- [EXERCISE REQUIREMENTS]:
Reproduce the lines of every entry below without any changes.

::: PROVIDED DATA

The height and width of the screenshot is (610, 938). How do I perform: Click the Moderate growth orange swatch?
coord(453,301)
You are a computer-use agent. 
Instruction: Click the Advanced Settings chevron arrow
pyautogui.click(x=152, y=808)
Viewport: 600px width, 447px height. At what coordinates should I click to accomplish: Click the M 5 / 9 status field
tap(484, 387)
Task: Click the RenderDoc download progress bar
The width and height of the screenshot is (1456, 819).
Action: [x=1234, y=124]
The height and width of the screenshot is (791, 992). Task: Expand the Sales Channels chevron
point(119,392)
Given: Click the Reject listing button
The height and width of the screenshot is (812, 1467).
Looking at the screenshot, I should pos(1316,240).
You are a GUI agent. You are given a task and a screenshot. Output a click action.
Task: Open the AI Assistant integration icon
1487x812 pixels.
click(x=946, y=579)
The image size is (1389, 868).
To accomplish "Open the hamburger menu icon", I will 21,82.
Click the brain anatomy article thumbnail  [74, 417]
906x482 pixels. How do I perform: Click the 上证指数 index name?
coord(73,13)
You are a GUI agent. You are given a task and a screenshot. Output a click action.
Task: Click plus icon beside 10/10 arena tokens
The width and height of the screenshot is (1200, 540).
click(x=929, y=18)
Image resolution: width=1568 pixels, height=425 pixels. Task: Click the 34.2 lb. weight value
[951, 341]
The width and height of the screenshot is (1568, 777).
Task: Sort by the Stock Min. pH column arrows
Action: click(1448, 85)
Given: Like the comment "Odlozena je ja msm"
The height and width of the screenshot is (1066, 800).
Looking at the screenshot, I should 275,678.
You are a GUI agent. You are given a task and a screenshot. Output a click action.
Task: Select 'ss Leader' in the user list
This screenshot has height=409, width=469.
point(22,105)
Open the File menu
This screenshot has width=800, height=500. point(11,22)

::::::

- [TASK ANSWER]:
The height and width of the screenshot is (610, 938). How do I perform: Click the Moderate growth orange swatch?
coord(453,301)
You are a computer-use agent. 
Instruction: Click the Advanced Settings chevron arrow
pyautogui.click(x=152, y=808)
Viewport: 600px width, 447px height. At what coordinates should I click to accomplish: Click the M 5 / 9 status field
tap(484, 387)
Task: Click the RenderDoc download progress bar
The width and height of the screenshot is (1456, 819).
Action: [x=1234, y=124]
The height and width of the screenshot is (791, 992). Task: Expand the Sales Channels chevron
point(119,392)
Given: Click the Reject listing button
The height and width of the screenshot is (812, 1467).
Looking at the screenshot, I should pos(1316,240).
You are a GUI agent. You are given a task and a screenshot. Output a click action.
Task: Open the AI Assistant integration icon
1487x812 pixels.
click(x=946, y=579)
The image size is (1389, 868).
To accomplish "Open the hamburger menu icon", I will 21,82.
Click the brain anatomy article thumbnail  [74, 417]
906x482 pixels. How do I perform: Click the 上证指数 index name?
coord(73,13)
You are a GUI agent. You are given a task and a screenshot. Output a click action.
Task: Click plus icon beside 10/10 arena tokens
The width and height of the screenshot is (1200, 540).
click(x=929, y=18)
Image resolution: width=1568 pixels, height=425 pixels. Task: Click the 34.2 lb. weight value
[951, 341]
The width and height of the screenshot is (1568, 777).
Task: Sort by the Stock Min. pH column arrows
Action: click(1448, 85)
Given: Like the comment "Odlozena je ja msm"
The height and width of the screenshot is (1066, 800).
Looking at the screenshot, I should 275,678.
You are a GUI agent. You are given a task and a screenshot. Output a click action.
Task: Select 'ss Leader' in the user list
This screenshot has height=409, width=469.
point(22,105)
Open the File menu
This screenshot has width=800, height=500. point(11,22)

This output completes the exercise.